[begin TEXT SEGMENT]

Manatees in the lagoon

We were soon out in the open country, among palm tree farms. Flat, with a mild breeze. We were flattened, still making our usual 10-12MPH, while the main group surged ahead at the same 15-16MPH pace they had maintained all day. Jack stuck with us to the bitter end.

We arrived at the Everglades Hostel, set up our tent by 5:00pm, showered, and headed for the nearest Starbucks (three blocks away–on foot). Tonight, wood-oven-fired pizza. Tomorrow is a rest day after the 58-mile metro gauntlet, and then a few shorter days of 35-50 miles each–at our own pace–into Key West. We plan to take a tour of the Everglades in the morning and rest our sore muscles from numerous starts and stops in the city and a high-speed battering by the rooted bike paths in the old towns south of Miami.

Tour Diaries–part 4: Arrival

Sunrise over the Atlantic, 11/4/2011

 

We are at last in Hollywood, Florida, ready to start our bicycle tour. The bike is assembled, and the car put in storage. The other riders in our group are starting to gather.

"The Boardwalk," Hollywood, Florida

On Saturday morning, we will head down the Boardwalk (actually, concrete and brick walk) toward Miami Beach and Miami on the first leg of our journey to Key West and back.

Relaxing at the hostel after the morning post-assembly shakedown ride

After we put the bike together, we went on a test ride up the Boardwalk and beyond to the north, about 6 miles round trip, very fast. Of course, we didn’t have the trailer attached, but it is flat. A local told us that the winds in the city can make riding difficult, though.

[end TEXT SEGMENT]
[begin GIVEN MATERIAL]

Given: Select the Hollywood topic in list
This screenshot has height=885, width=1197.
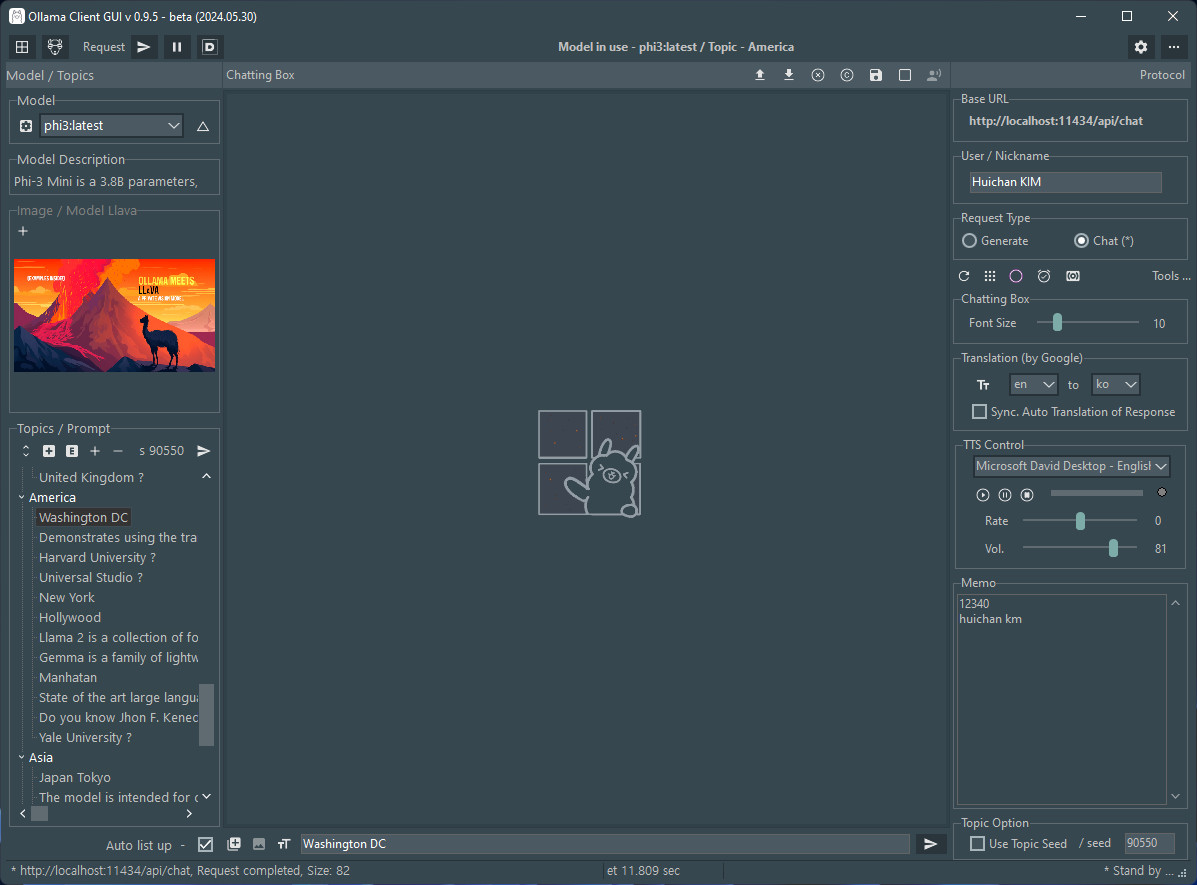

[end GIVEN MATERIAL]

(SET TASKS)
#1 Decide whether each statement agrees with the bicycle tour diary. Answer yes or no, and quote the words from the diary that settle it. (a) The main group rode at 15-16 MPH. (b) The shakedown ride up the Boardwalk was done with the trailer attached. (c) The riders went to the nearest Starbucks on foot.
#2 Resume the bicycle tour diary after its final sentence.

(THE REPLIES)
#1
(a) Yes: "the main group surged ahead at the same 15-16MPH pace they had maintained all day"
(b) No: "we didn’t have the trailer attached"
(c) Yes: "three blocks away–on foot"

#2
It seems odd after seven days of dark-to-dark driving to slow down.  In our last article, we were headed for the Beechcraft Heritage Museum in Tullahoma, TN.  We arrived well before opening time and spent only 40 minutes or so ogling the displays, which ranged from the first TravelAir that Walter Beech built, the first Staggerwing–with fixed gear–and a number of examples as the model evolved.  Another hanger featured the Twin Beech 18 in various forms, and the modern iconic V-tailed Bonanza, the twin-engined Baron, and the exotic Rutan-designed Beech Starship.

Staggerwing 1, fixed gear

Later that day, we veered east of Atlanta to Athens, to drop off quilts at our great-nephew’s house for his twin boys, that Judy’s sister had designed and pieced and Judy had quilted and bound.

Darkness found us at Macon, but we pressed on to Ashburn to be able to make Fort Lauderdale before dark the next day, which we almost didn’t achieve, since we elected to take Highway 27 and its many stoplights rather than the tollway.  We did get to check out part of the last couple of days’ route on our bike trail before getting back on the freeways.

 

Tour Diaries: Getting There, part 3

Sunday, after getting the desk clerk to reset the wireless router so we could login, we caught up on our blogs and email and got a good night’s sleep.  Monday found us driving into the sunrise on I-80 from Ogallala, Nebraska, crossing the time zone almost immediately, making us an hour late to begin with.  Starbucks at North Platte, 55 miles down the road.  We’d stopped there in September on our way to California.  Temp below freezing, but roads dry.

At Lincoln, we turned south again, crossing over into Missouri at Rock Port, where the levee failed in June, flooding the industrial area along the highway.  The highway was still under reconstruction and the bridge under repair.  We waited two cycles through the light to cross the Missouri on the one-way bridge.  The road was being reconstructed, with pools of floodwater still present and the silt lines on the buildings and power poles a couple feet above the roadway.  All bets are off in the 500-year flood plain when you build levees, and you never know when the 500 years are up…

Stopped for late lunch/early supper in St. Joseph, then joined the rush-hour traffic in Kansas City, MO, before headed east on I-70.  We picked up maps of the Katy Trail State Park, a future bike tour.  We cross the Missouri again at Booneville, passing over the Katy into darkness.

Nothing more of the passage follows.